Which is another reason why Sanchez’s life and work is so interesting. She studied with Louise Bogan—you must hear her imitate Bogan’s accent, it’s hilarious. On the strength of her writing, she was offered a job with a newspaper, but when she showed up they kicked her to the curb—too brown, you know. She found her way to Harlem, to Black culturati, the Schomburg, etc. She wrote. She taught. She married. She had children. As with many Blacks in the 50’s and 60s, she seriously agitated for social justice and civil rights. She divorced. She went on several spiritual paths. She wrote and wrote and wrote some more. She’s still writing. Other than the adoration of her fans, she has been published by many different publishers. She’s tried her hand at critical anthologies—a new one on the Black Arts Movement is just out. She has stayed in the game and on her own terms and in a community composed of long-time friends, students, fellow activists around the globe, and family.
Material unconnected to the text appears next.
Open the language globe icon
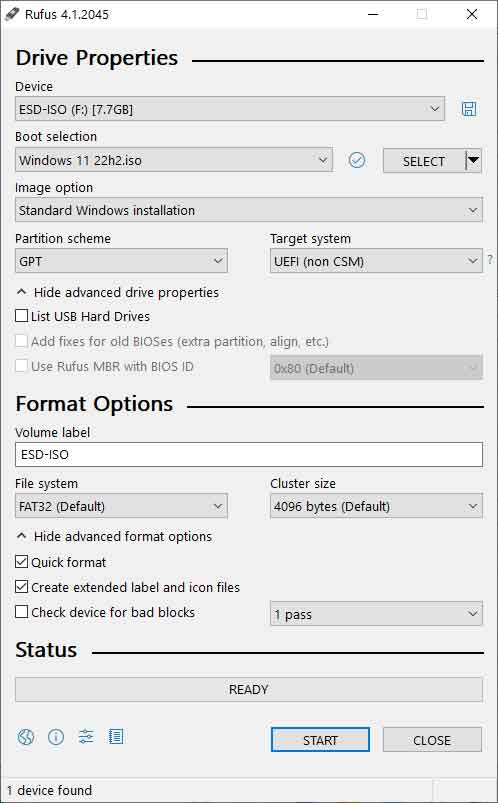This screenshot has height=803, width=498. pyautogui.click(x=26, y=737)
I think about this when I look at younger poets. So many leave MFA programs with expectations that are not likely to be met, namely because there are many graduates and few slots for teaching, editing, whatever. The competition is fierce and of course stacked. There are a handful of programs that give writers the leg up; sometimes because of the name factor; sometimes because of the true rigor of the program—no names mentioned here. If you’re outside that core of programs, opportunities will have to be created because they will not come to you. But why are we as poets in such a pickle. Maybe it’s because I am a 70s girl, but my education as a poet took place in literary centers and in private workshops (Write Poems Women with Honor Moore); listening to maybe hundreds of poets from a variety of “schools”; deep reading of those poets I found of interest; and trial and error in front of others. St. Mark’s Poetry Project was not for the faint of heart and the teachers were rigorous in their own way. Lewis Warsh, Bernadette Mayer, Maureen Owen, et al were exacting, inspiring teachers and poets, and so were the many “babypoets” who were also trying out their way with words. Some of us have remained friends for 4 decades. And while St. Mark’s which was (still is in many ways) mostly White, the original version of the Nuyorican Poets Café—back when it was on E. 6th Street—was Latino-based, but open to all poets. It was a bastion of words and drums and decadence. The idea that poetry only happened in the academy seemed odd and contrived. What has changed is that cultural production of all kinds has moved into the academy: visual arts, filmmaking, dance, musical composition, poetry, theater, culinary arts. The apprenticeship of poets is in the hands of the academy which extracts a great deal of time and/or money or both from the disciples.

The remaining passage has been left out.